What makes napkins better than your standard paper towel is the fact that they’re reusable! You use as normal, then toss the soiled napkin into your laundry (or a wet bag, then laundry once you have enough to make a load out of) and bam they’re good to go for the next use.

The down sides of using cloth napkins are that you have to wash them, so you’ll be doing an extra load of laundry, which means you’ll be using more water. Another downside is that they may stain, and though you do wash them, that can make them appear not as clean as they are to guests.

You do also run the risk of running out if you don’t launder them frequently enough.


3. DIY Reusable Paperless Towels

These ones are sort of a mix between the other two alternatives. You can make them yourself out of basically any material you want (like reusable pads, most people tend to use fleece, or terry cloth) and attach snaps to one side of them so you can roll them up and house them on a paper towel holder for convenience.

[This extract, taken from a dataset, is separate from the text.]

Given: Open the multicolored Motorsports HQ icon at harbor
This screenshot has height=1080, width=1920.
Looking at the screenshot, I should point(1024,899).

The great thing about these DIY paperless towels is the fact you can make them with scrap fabric from around your house, which means you don’t have to ‘waste’ money on buying fancy cloth napkins. (Not to mention, the wait for them to get shipped to your house)

Another good thing about them is that, just like cloth napkins, they can be washed and reused!

One downside to these DIY paperless towels is that you may not like the idea of a wet bag holding your dirty/used napkins in your kitchen. Or, if you’re sewing skills aren’t that great, you may need to repair them should they begin to unravel.

Like I said above though, that’s a decision you’ll need to make for yourself. I don’t know your lifestyle, so I can’t tell you which of these three alternatives will work best for you.

Do some research into the paperless towel scene and take a chance on one to try. Or hell, try all three!

There’s literally no harm in testing out all three zero waste options before deciding to stick to one. Or, you may even find you use different alternatives for different days/occasions, which is also totally fine!

Whatever you decide, just remember any of these alternatives are better than using paper.

Paperless paper towels: have you tried them? Which alternative is your favourite? Let me know in the comments!